Tupperware Brands Corp cruised through its initial bankruptcy hearing today (19 September), keeping the contested leftover matters for another day amid an effort from its key lenders pursuing conversion, dismissal, or foreclosure.

Motions approved today included a limited form of cash management and one seeking the retention of claims agent Epiq. Contested matters pushed off generally amounted to anything that would involve money going out the door, such as cash collateral – contested by the ad hoc group of lenders – and employee wages.

Debtwire Live Blogged the hearing (access required)

The bulk of today’s hearing was taken up by on the record remarks from the various sides in the cases. Tupperware counsel Spencer Winters of Kirkland & Ellis said the company filed for bankruptcy after learning that an ad hoc group of lenders that bought the bulk of the company’s debt prepetition intended to force a foreclosure on the business after stymying a prepetition sale effort. The food and other items storage company now hopes to pursue a fulsome marketing process under the shelter of Chapter 11.

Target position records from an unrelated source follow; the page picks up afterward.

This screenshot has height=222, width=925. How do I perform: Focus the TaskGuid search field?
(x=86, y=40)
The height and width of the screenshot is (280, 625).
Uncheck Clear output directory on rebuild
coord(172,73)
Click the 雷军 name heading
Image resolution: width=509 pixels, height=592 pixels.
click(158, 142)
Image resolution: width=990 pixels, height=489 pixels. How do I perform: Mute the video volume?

“The transfer of such an iconic asset should occur in broad daylight,” Winters said.

Countering, the ad hoc group said that the company has no hope of reorganization and no hope of achieving a sale that would improve upon the foreclosure, or a total liquidation. “The debtors just don’t belong here,” said Allan Brilliant of Dechert, representing those lenders. He also quipped that the only thing large about the debtors is their debt load, which exceeds USD 800m, and called the cases a two-party dispute.

The lenders already filed a Chapter 7 conversion motion but has said they would alternatively accept dismissal or stay relief permitting the foreclosure to go forward. The ad hoc group holds nearly USD 500m of the outstanding first lien debt, and includes Bank of AmericaAlden Global Opportunities Master FundStonehill Institutional Partners, and Strategic Investment Opportunities as members.

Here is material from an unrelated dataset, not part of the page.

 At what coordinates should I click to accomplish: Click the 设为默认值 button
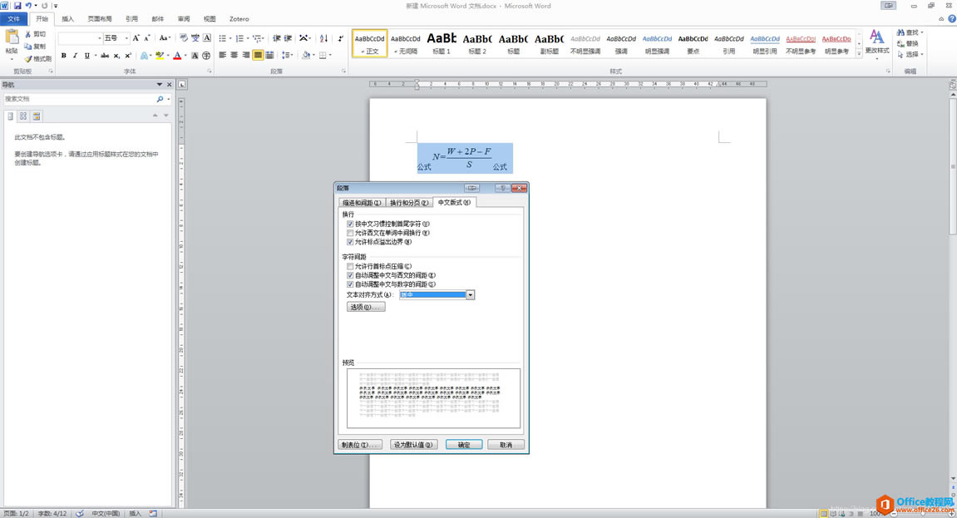click(413, 445)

Separately, another secured lender which is affiliated with Wexford Capital argued that not all of Tupperware’s creditors are aligned against its bankruptcy filing. That lender accused the ad hoc group of freezing it out from the process to this point, and argued that this is not a two-party dispute, as previously claimed.

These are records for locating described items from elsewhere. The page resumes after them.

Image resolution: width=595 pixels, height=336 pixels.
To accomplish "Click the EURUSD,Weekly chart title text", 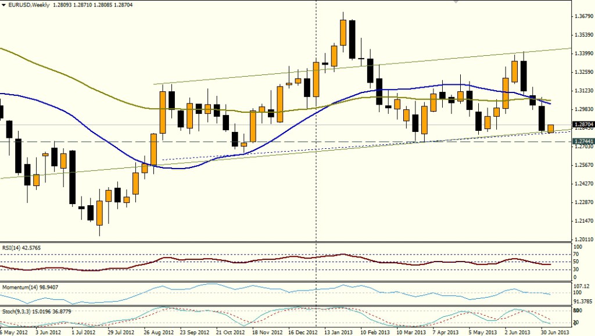I will pos(28,4).
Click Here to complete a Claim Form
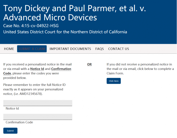The width and height of the screenshot is (177, 138). click(x=114, y=81)
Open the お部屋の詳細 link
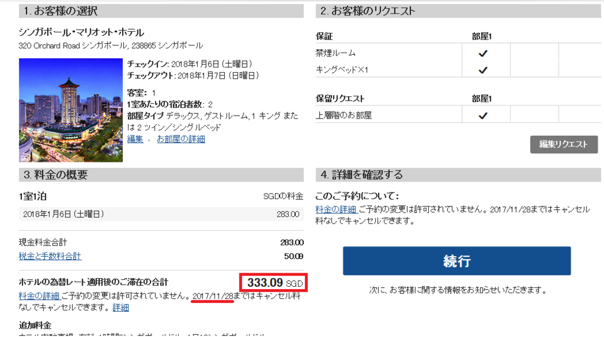604x337 pixels. click(180, 139)
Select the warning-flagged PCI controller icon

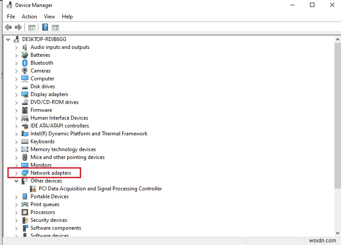33,189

A hearing on the contested first day matters mentioned above was scheduled for next week, on 25 September. The second day hearing was set for 11 October.

The ad hoc group also argued in filings that the proposed sale process would strip it of its rights to credit bid for Tupperware’s assets. “It is irrefutable that the value of the Debtors and the Collateral, which comprises all of the Debtors’ material assets, is a fraction of the Prepetition Secured Debt,” they wrote.

 

Tupperware Brands Chapter 11 capital structure

The debtors filed for Chapter 11 protection late on Tuesday (17 September) with USD 811.8m in funded debt, the majority of it falling under a first lien credit facility with revolving and term loan tranches. Tupperware laid much of the blame for its financial strains at the feet of operational troubles brought on by the company’s emphasis on direct sales, coupled more recently with aggressive efforts by the ad hoc lender group to exercise remedies under debt agreements.